4.2. Immunohistochemical Positive Cell Rate
The rate of cells positive for each marker was calculated by securing four representative fields of view for each slide. The rate of positive cells was calculated as the number of positive cells/total cells.
4.3. Immunohistochemical Positive Case Rate of Each Marker
Furthermore, a positive rate of ≥5% was considered as a positive case, and the percentage of positive cases for each immunohistochemical marker was calculated.
Correlations of the expression CTAs with various clinicopathological factors including age, tumor size, histological grade, and remission or not in remission were examined.
4.4. Statical Analysis
The positivity rate of each marker was plotted, and a correlation diagram was drawn [41]. The coefficient of determination (r) was calculated by drawing an approximation line to examine the correlation between the markers. Pearson’s method of testing for correlations was used to perform tests. The correlation between clinical parameters and the positivity rate of each molecule was also investigated in a similar manner. The r-value criteria were as follows: strong, values between 0.7 and 1.0 (−0.7 and −1.0); moderate, values between 0.3 and 0.7 (0.3 and −0.7); weak, values between 0 and 0.3 (0 and −0.3); no linear relationship, value 0 as previously described [42]. The value of r was calculated by excluding outliers. In addition, Spearman’s rank correlation coefficient test was performed. Multiple regression test was also performed. The chi-square test was used to compare cases in remission with non-remission cases. Statistical significance was set at p < 0.05. Analyses were performed using Stat Mate 5.05 (ATMS, Tokyo, Japan).
5. Conclusions
We investigated the clinicopathological role of NY-ESO-1 and MAGE-A4 in highly aggressive STS’ (UPS, MFS, and MPNST).

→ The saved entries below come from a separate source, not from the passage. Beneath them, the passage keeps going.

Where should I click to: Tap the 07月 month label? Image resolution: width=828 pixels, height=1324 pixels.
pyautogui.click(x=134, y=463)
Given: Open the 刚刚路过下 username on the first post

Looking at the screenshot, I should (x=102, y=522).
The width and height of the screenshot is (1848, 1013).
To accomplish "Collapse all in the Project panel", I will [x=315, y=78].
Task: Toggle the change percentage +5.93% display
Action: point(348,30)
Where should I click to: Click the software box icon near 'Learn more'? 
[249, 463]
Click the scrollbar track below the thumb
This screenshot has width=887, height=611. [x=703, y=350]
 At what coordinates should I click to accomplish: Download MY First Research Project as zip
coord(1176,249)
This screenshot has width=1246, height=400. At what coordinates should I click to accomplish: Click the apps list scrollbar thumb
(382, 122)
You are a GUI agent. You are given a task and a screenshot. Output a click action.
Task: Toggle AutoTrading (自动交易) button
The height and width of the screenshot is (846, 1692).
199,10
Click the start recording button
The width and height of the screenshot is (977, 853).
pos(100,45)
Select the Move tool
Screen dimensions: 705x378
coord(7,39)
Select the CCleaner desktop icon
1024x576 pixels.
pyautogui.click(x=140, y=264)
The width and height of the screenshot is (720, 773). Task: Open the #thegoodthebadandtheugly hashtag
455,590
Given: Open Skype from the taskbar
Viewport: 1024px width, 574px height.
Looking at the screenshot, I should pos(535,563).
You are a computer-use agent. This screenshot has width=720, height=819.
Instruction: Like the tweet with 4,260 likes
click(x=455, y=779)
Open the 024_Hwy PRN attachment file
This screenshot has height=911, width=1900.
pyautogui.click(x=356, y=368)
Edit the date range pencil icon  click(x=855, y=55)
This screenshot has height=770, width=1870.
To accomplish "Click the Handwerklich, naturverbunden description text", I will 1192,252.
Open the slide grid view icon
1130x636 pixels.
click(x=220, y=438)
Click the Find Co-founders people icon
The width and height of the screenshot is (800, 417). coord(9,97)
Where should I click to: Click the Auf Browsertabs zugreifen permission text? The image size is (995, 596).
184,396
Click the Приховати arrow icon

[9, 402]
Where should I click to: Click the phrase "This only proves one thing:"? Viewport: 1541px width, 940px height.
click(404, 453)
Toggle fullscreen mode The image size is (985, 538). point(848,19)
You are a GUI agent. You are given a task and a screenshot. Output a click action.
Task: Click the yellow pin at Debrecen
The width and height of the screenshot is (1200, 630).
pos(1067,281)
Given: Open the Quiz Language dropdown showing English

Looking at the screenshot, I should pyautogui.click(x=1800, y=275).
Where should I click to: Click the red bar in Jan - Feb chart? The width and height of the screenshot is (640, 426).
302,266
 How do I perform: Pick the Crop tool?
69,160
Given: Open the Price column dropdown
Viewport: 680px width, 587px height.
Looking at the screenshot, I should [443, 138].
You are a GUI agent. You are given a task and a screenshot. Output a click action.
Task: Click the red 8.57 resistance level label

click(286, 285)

NY-ESO-1 and MAGE-A4 may be useful for the diagnosis and prognostication of UPS, MFS, and MPNST.
Author Contributions
Conceptualization, K.H., S.N. and M.A.; methodology, K.H., S.N. and T.I.; software, K.H., T.I. and M.A.; validation, S.N., T.I., M.A. and K.H.; formal analysis, K.H., S.N. and T.I.; investigation, K.H., S.N., T.I. and M.A.; data curation, K.H., S.N. and M.A.; writing—original draft preparation, K.H., S.N., T.I. and M.A.; writing—review and editing, K.H., S.N., T.I. and M.A. All authors have read and agreed to the published version of the manuscript.
Funding
This research received no specific grant from any funding agency in the public, commercial, or not-for-profit sectors.
Institutional Review Board Statement
This study complied with the Declaration of Helsinki and was approved by the Ethics Committee of Kindai University Hospital (approval number: R03-021, Osaka, Japan; approval date: 27 April 2021).
Informed Consent Statement
Written informed consent has been obtained from the patients to publish this paper.
Data Availability Statement
The datasets used and/or analyzed during the current study are available from the corresponding author on reasonable request.
Acknowledgments
We thank Chikoto Tanaka for technical support with the immunohistochemical staining.
Conflicts of Interest
The authors declare no conflict of interest.
References
- Fletcher, C.D.; Lazar, A.J.; Baldini, E.H.; Messiou, C.; Blay, J.Y.; Pollock, R.E.; Gronchi, A.; Singer, S. Soft Tissue and Bone Tumours. In WHO Classification of Tumors, 5th ed.; Antonescu, C.R., Ed.; IARC Publications: Lyon, France, 2020; Volume 5, pp. 6–12. [Google Scholar]
- Penel, N.; Coindre, J.M.; Giraud, A.; Terrier, P.; Ranchere-Vince, D.; Collin, F.; Guellec, S.L.E.; Bazille, C.; Lae, M.; de Pinieux, G.; et al. Presentation and outcome of frequent and rare sarcoma histologic subtypes: A study of 10,262 patients with localized visceral/soft tissue sarcoma managed in reference centers. Cancer 2018, 124, 1179–1187. [Google Scholar] [CrossRef] [PubMed]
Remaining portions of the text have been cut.